• _Texte affiché_
------------------------------------------------

# [materiel] Clavier qui déconne (non résolu)

## dtony

J'ai installé Gentoo récament sur un amd64. J'ai compilé le kernel avec toutes les options possible dans input devices. Le problème c'est que quand je boot le clavier ne fonctionne pas, parfois si je le débrache et le rebranche ça marche, pas toujours. Si j'appuie sur une touche plusieurs fois pendant le boot ça marche quasiment a tous les coups, mais c'est plutot pénible de devoir faire ça.

Si quelqu'un a une idée pour résoudre ce problème je suis preneur. Merci d'avance

[edit] désolé pour la mise en page du titre j'avais oubliéLast edited by dtony on Wed Oct 13, 2004 4:37 pm; edited 1 time in total

----------

## Adrien

 *Quote:*   

> parfois si je le débrache et le rebranche ça marche, pas toujours. Si j'appuie sur une touche plusieurs fois pendant le boot ça marche quasiment a tous les coups, mais c'est plutot pénible de devoir faire ça. 

 

C'est un clavier français???  :Mr. Green: 

....je sors, pas la peine de pousser   :Sad: 

+

----------

## jpwalker

Quel est ton clavier ?

Son interface (USB - PS/2) ?

Quelles options pour le noyau ?

Bonne chance   :Wink: 

----------

## dtony

c'est un clavier PS/2, j'ai compilé tout ce qu'il était possilbe de compiler dans input device, au cas ou, c'est en dur, je vais essayer en module pour voir si ça change quelque chose.

----------

## Darkael

Par hasard, ce serait pas juste le clavier qui est cassé? On sait jamais   :Very Happy: 

----------

## dtony

J'ai essayé avec deux autres clavier, qui marchent très bien et qui ne m'ont jaimais posés de propblèmes mais ça fais exactement la meme chose.

------------------------------------------------

• _Données_
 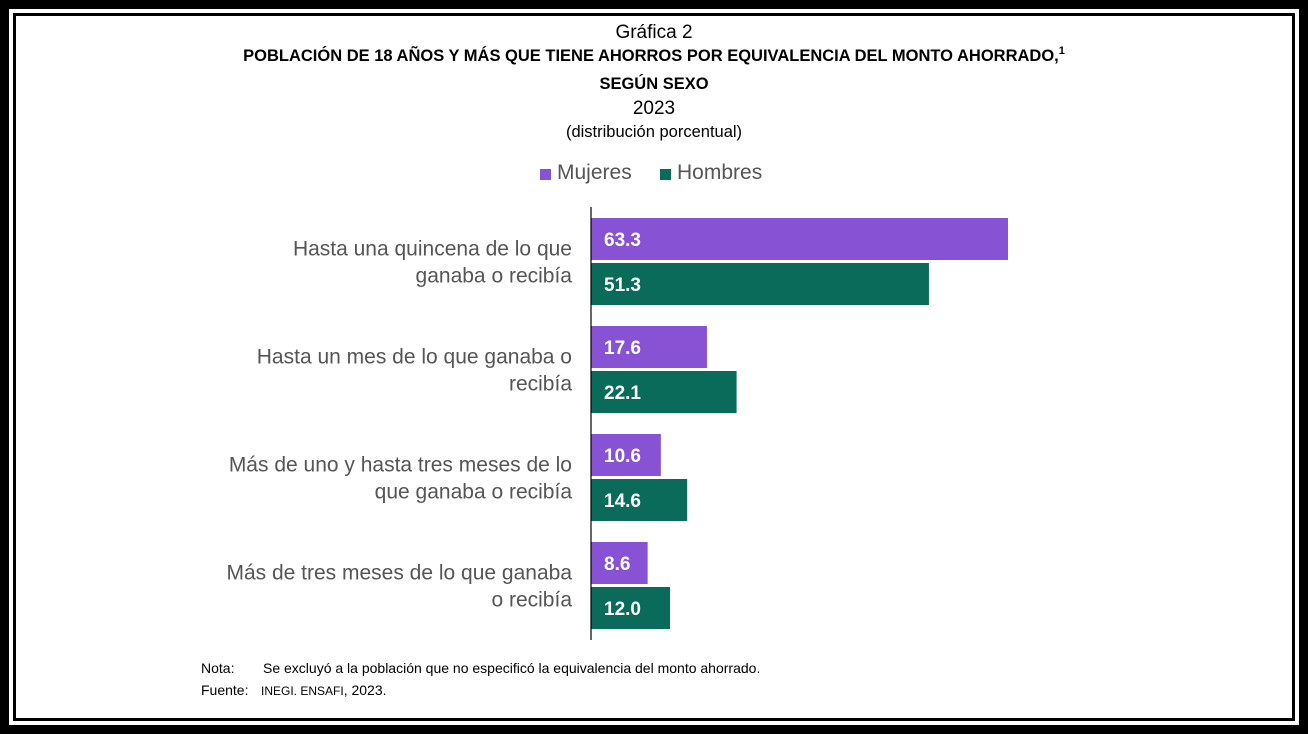 What do you see at coordinates (400, 466) in the screenshot?
I see `category-label-2-line1: Más de uno y hasta tres meses de lo` at bounding box center [400, 466].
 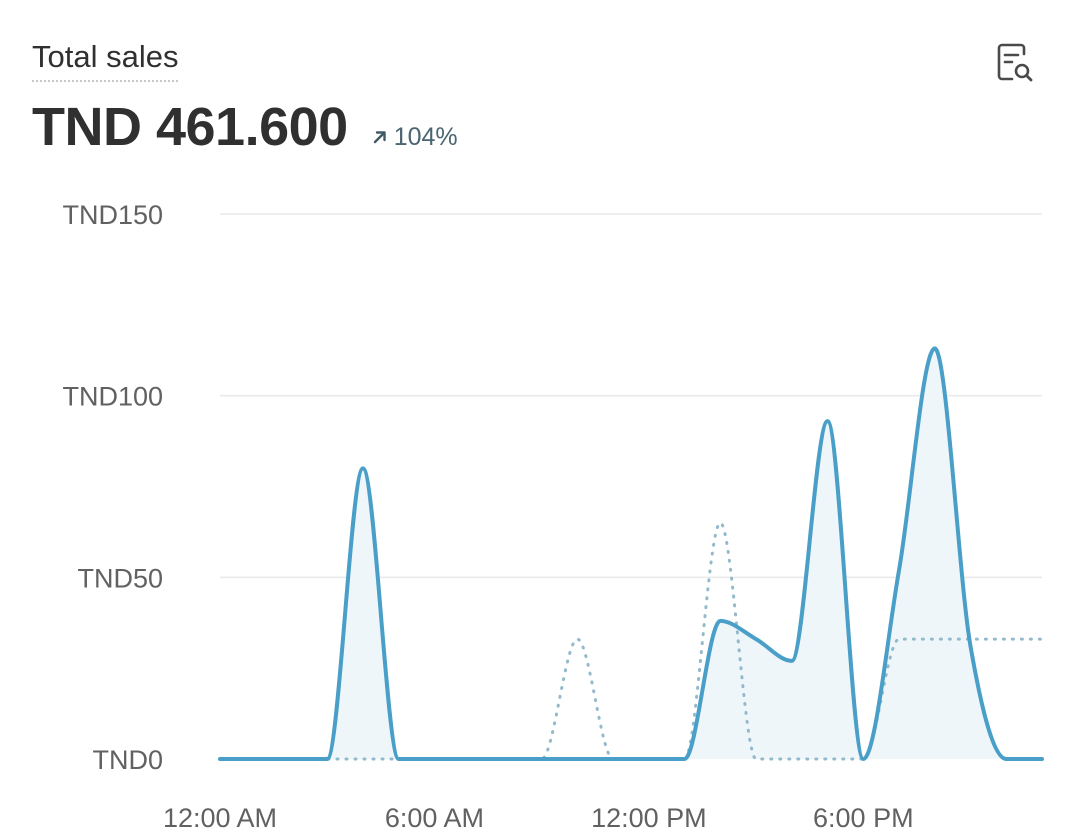 What do you see at coordinates (426, 136) in the screenshot?
I see `change-percent: 104%` at bounding box center [426, 136].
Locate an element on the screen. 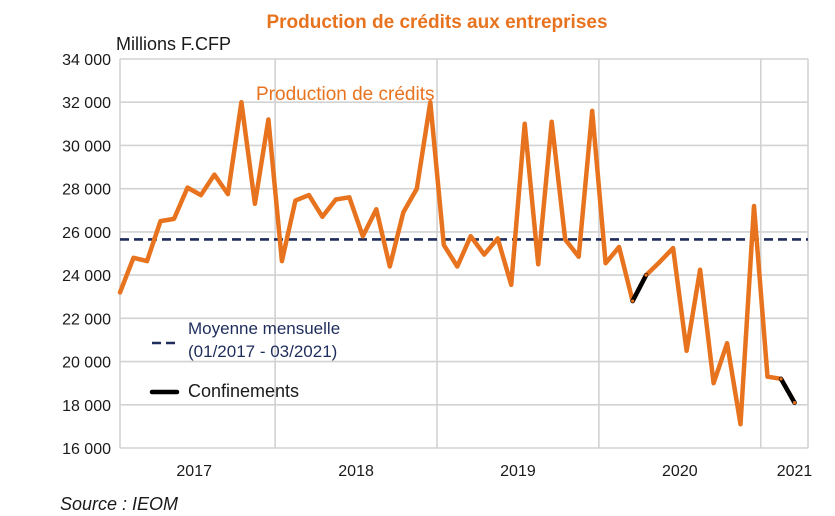 The width and height of the screenshot is (835, 516). y-axis-unit-label: Millions F.CFP is located at coordinates (174, 44).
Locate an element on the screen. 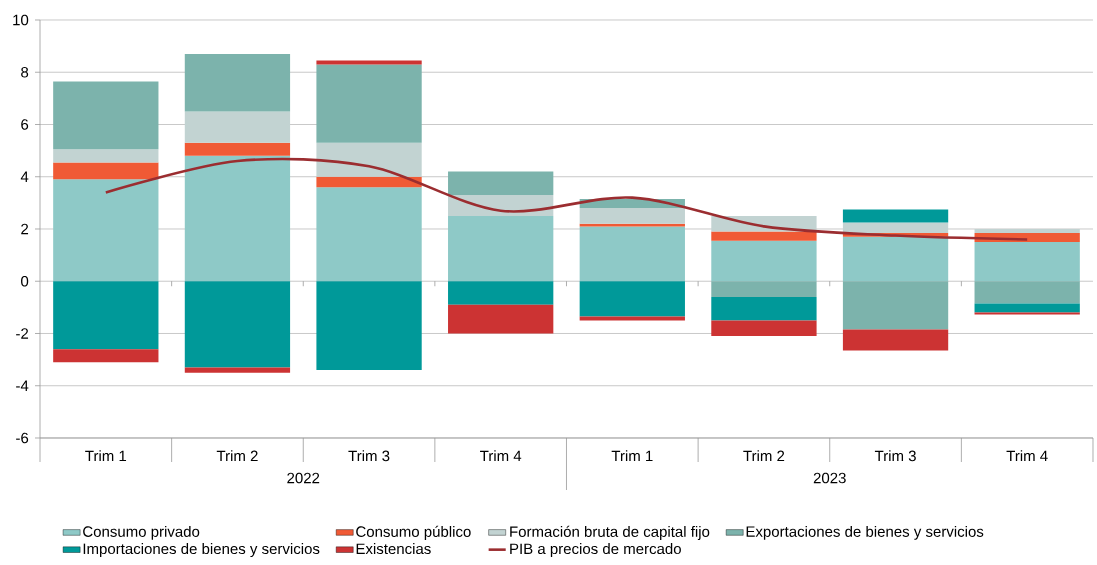 This screenshot has height=565, width=1097. legend-label: Consumo público is located at coordinates (414, 532).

------------------------------------------------

• _Consigne_
Extrayez du fil de discussion sur le clavier défaillant le passage qui va de « Quel est ton » jusqu'à « change quelque chose. » inclus, en le recopiant sans aucune modification.

• _Corrigé_
Quel est ton clavier ?

Son interface (USB - PS/2) ?

Quelles options pour le noyau ?

Bonne chance   :Wink: 

----------

## dtony

c'est un clavier PS/2, j'ai compilé tout ce qu'il était possilbe de compiler dans input device, au cas ou, c'est en dur, je vais essayer en module pour voir si ça change quelque chose.